Information for Prospective Members

We are currently looking for new graduate students and postdocs!!

 

Our group continuously seeks new people who want to learn and contribute to cutting-edge in vivo MRI and MRS research.  Position availability is subject to group size, funding, and synergy of your interests with those of the group.  The following information is provided to help you with choices, both in this group and in others.

Prospective Graduate Students

Note that the application process to Stanford University is done through academic departments, not through individual researchers. If you have not visited a departmental admission site, please do so before continuing.  Current and previous graduate students have come from the departments of Electrical Engineering, Bioengineering, and Biophysics.

Learn About This Group:  Read the different pages on this site, consider a research rotation if you are a student at Stanford and contact people in our group with specific questions.

Prerequisites:  MRI/MRS research is an interdisciplinary field combining Engineering, Physics, Biochemistry, and Medicine.
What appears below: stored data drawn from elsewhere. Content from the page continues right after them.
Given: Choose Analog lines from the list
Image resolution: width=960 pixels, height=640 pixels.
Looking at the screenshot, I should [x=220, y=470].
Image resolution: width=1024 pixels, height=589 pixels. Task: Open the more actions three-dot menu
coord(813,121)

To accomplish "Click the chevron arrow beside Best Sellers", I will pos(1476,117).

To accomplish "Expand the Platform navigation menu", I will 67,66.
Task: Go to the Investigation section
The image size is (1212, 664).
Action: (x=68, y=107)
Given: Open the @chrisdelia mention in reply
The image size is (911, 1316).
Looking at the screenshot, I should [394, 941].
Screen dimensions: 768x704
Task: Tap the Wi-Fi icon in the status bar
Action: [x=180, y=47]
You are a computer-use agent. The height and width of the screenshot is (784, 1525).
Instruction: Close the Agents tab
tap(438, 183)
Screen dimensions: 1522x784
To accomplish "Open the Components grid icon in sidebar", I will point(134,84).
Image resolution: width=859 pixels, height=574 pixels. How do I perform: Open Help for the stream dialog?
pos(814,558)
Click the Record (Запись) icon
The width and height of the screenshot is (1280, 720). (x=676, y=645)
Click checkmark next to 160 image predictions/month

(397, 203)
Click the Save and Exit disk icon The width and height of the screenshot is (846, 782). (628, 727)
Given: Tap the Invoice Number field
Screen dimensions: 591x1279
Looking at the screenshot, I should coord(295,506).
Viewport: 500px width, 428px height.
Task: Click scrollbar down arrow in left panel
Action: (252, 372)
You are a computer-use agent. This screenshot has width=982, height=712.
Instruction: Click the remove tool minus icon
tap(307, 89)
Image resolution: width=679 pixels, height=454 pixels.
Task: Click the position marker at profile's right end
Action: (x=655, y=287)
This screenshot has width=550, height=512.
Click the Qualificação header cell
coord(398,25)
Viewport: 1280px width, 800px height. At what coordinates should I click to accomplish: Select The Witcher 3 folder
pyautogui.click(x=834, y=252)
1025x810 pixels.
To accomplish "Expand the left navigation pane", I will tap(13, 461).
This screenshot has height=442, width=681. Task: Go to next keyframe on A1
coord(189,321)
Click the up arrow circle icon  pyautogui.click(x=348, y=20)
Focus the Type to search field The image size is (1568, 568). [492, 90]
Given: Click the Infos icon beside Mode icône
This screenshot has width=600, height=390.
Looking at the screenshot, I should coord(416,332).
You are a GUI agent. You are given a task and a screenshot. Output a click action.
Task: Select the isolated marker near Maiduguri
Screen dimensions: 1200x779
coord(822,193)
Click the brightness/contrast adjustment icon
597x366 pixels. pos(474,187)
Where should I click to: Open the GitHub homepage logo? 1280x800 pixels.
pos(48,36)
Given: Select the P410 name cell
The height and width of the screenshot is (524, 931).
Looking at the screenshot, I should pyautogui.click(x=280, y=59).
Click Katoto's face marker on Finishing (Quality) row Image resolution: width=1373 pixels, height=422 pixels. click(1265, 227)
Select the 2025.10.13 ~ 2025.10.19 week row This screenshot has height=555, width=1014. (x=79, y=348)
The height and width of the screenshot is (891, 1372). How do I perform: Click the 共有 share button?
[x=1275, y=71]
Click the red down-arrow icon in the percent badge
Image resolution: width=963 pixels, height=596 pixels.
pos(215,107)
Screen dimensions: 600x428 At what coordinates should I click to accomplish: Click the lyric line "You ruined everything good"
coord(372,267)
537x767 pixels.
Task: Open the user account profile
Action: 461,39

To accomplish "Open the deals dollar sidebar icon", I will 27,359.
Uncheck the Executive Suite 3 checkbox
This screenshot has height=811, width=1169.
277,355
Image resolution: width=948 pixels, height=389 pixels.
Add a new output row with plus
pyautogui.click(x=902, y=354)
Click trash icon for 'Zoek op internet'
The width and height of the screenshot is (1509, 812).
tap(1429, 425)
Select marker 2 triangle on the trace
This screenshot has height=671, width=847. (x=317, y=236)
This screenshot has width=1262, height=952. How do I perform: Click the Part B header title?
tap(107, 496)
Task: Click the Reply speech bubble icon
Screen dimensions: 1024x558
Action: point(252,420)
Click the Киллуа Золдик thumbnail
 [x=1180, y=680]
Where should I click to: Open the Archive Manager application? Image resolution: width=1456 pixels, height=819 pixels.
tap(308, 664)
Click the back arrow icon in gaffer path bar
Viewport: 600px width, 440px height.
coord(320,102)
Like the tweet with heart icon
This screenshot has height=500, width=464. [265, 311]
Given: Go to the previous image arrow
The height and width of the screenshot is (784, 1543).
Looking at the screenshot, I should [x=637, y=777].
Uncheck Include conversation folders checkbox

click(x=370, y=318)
Without a true passion for research and an interest in one of these areas, you are unlikely to be successful in this research group.  The following should be considered:

Skills:  Strong written communication skills, oral presentation skills, and computer skills (General maintentance, progrmming, Unix/Linux, Matlab, C/C++, Debugging!).

Courses: (Strongly recommended - Stanford courses or equivalents)  EE 261 - Fourier Transforms, EE 369B (Basic MRI), EE 263 (Linear Systems), EE 264 (Digital Filtering).

Other Attributes:  Experience with MRI scanners, Preference if you have passed PhD qualifying exams, References from people with whom you have worked previously.

Prospective Post-Doctoral Fellows or Staff

Much of the information for students applies to more senior positions as well.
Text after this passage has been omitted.